- Information:

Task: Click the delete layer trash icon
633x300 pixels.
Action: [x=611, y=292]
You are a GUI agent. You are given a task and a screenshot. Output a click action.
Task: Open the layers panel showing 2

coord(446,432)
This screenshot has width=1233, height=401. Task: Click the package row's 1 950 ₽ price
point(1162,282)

==

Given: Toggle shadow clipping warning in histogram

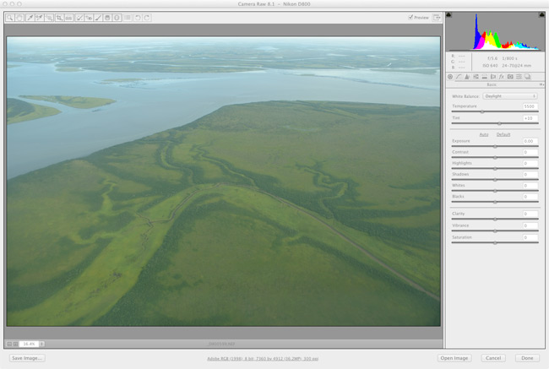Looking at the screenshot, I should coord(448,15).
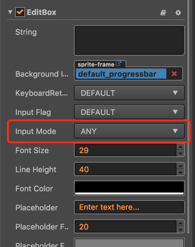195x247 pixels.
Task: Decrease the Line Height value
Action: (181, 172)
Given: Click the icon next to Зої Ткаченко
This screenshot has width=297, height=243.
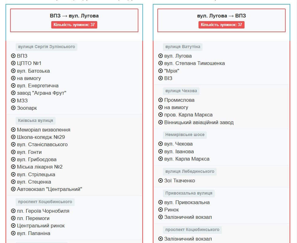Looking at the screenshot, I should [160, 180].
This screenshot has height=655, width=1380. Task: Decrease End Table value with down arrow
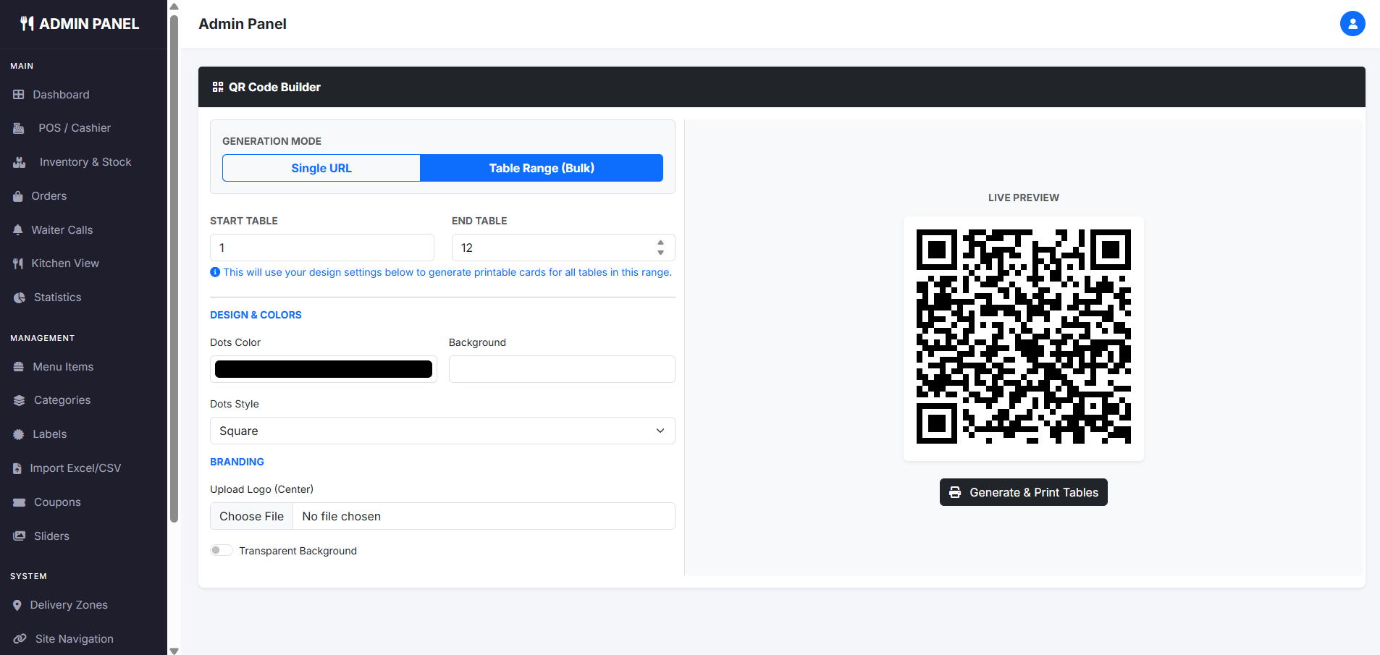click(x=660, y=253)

- Task statement: Provide a count of the lines in the data above that include the word "icon", stating the number alone.

- Reply: 2